Reproduce the rows between the line holding "Viewport: 606px width, 370px height." and the line holding "tap(80, 94)", inclusive, keeping every character unchanged.

=== Records shown ===
§ §

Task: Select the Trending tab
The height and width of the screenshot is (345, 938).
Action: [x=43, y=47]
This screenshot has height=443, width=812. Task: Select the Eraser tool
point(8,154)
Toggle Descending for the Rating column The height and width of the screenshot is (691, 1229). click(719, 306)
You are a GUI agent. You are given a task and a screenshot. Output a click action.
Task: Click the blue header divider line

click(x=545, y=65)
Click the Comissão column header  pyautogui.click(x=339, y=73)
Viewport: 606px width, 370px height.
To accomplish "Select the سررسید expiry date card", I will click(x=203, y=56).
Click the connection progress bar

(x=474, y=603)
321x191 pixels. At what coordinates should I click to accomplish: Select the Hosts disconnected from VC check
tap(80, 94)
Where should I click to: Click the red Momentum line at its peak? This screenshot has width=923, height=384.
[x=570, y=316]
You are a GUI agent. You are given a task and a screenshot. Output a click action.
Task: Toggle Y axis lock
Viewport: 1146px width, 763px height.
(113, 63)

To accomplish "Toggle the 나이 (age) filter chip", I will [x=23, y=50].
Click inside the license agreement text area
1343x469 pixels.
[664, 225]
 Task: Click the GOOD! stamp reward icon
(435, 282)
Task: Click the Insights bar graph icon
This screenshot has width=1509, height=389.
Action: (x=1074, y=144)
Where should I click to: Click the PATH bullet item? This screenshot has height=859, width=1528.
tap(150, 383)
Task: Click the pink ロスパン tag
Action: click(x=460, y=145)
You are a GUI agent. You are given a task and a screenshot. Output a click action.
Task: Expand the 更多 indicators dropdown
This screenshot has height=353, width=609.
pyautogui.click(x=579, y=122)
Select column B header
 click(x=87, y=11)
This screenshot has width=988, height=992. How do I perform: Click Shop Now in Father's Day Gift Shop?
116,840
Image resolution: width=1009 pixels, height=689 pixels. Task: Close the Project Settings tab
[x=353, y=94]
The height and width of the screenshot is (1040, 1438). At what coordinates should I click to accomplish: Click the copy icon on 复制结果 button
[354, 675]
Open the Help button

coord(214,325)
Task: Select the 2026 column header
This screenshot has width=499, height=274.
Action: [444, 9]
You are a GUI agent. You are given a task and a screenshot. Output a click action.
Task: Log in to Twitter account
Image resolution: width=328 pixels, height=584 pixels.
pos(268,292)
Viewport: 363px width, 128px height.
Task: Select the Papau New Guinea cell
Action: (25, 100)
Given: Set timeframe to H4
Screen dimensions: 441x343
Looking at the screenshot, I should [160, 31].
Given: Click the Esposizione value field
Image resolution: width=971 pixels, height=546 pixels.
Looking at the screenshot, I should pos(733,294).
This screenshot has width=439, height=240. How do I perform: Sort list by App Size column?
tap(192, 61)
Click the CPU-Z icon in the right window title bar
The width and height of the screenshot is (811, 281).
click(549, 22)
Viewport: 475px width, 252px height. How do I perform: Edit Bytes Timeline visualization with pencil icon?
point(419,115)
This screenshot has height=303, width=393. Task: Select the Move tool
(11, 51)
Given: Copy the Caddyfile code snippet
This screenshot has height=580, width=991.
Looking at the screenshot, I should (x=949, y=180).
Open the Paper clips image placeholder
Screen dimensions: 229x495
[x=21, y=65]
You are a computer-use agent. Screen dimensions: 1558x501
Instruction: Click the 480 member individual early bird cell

§ §

=== Answer for the task ===
Viewport: 606px width, 370px height.
To accomplish "Select the سررسید expiry date card", I will click(x=203, y=56).
Click the connection progress bar

(x=474, y=603)
321x191 pixels. At what coordinates should I click to accomplish: Select the Hosts disconnected from VC check
tap(80, 94)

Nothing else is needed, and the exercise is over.